- Geciteerde passage -

──────────

De drievoudige schepping verenigd in Jezus (2)

De drievoudige schepping verenigd in Jezus (2)

Dr. Scott Hahn legt deze verzoening als volgt uit:

Volgens het oude Joodse geloof weerspiegelde de aanbidding in de Tempel van Jeruzalem de aanbidding van de Engelen in de hemel. In het levitische priesterschap, de verbondsliturgie, dienden de offers als schemerige voorstellingen van hemelse modellen. (Het Avondmaal van het Lam, p. 69)

Nu, zoals het boek Openbaring laat zien, nemen hemel en aarde samen deel aan één enkele handeling van liefdevolle aanbidding. Deze apocalyps, of onthulling, wijst terug naar het kruis.

Matteüs vertelt dat toen Jezus stierf “het gordijn [of voorhangsel] van de Tempel in tweeën werd gescheurd, van boven naar beneden” (27,51). Zo werd het heiligdom van God “apocalyps”, “onthuld”, Zijn woning was niet langer alleen voorbehouden aan de hogepriester. De verlossing door Jezus onthulde het Heilige der Heiligen, waardoor Gods Aanwezigheid voor iedereen werd geopend. Hemel en aarde konden elkaar nu in innige liefde omhelzen.

──────────

[Opgeslagen vermeldingen]
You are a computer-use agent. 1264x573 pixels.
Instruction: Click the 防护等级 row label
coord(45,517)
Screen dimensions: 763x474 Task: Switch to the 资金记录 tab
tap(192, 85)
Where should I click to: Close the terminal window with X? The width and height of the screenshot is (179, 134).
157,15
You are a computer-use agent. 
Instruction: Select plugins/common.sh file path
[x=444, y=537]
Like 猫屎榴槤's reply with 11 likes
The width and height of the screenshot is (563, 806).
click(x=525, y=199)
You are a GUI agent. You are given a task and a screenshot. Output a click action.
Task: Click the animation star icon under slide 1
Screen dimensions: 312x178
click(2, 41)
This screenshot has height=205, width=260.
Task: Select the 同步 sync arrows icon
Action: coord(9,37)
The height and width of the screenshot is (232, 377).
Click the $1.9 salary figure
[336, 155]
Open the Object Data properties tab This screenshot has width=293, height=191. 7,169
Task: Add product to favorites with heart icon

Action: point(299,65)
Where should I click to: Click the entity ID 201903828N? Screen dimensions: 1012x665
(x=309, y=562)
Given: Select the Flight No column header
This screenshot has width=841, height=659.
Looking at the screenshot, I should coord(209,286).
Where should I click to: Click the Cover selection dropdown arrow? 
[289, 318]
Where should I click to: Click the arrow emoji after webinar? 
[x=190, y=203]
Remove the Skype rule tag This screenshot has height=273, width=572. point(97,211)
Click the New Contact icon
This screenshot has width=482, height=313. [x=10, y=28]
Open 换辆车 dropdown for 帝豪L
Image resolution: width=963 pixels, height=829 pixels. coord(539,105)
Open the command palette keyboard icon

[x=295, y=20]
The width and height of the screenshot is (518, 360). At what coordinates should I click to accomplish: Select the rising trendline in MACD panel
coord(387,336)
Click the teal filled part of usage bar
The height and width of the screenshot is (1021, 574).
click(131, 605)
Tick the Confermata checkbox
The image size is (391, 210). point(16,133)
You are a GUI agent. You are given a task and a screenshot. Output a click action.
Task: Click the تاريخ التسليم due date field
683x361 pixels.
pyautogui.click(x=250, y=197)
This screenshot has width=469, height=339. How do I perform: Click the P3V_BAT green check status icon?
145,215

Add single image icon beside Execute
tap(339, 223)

──────────

- Opgaven -
(a) Bewerk de passage over de drievoudige schepping: geef het stuk van "Nu, zoals het" tot en met "innige liefde omhelzen." opnieuw weer, met "heiligdom" vervangen door "huis".
(b) Wat gebeurde er volgens Matteüs met het gordijn van de Tempel toen Jezus stierf, zoals vermeld in de passage over de drievoudige schepping?

- Uitgewerkte antwoorden -
(a)
Nu, zoals het boek Openbaring laat zien, nemen hemel en aarde samen deel aan één enkele handeling van liefdevolle aanbidding. Deze apocalyps, of onthulling, wijst terug naar het kruis.

Matteüs vertelt dat toen Jezus stierf “het gordijn [of voorhangsel] van de Tempel in tweeën werd gescheurd, van boven naar beneden” (27,51). Zo werd het huis van God “apocalyps”, “onthuld”, Zijn woning was niet langer alleen voorbehouden aan de hogepriester. De verlossing door Jezus onthulde het Heilige der Heiligen, waardoor Gods Aanwezigheid voor iedereen werd geopend. Hemel en aarde konden elkaar nu in innige liefde omhelzen.

(b) Het werd in tweeën gescheurd, van boven naar beneden.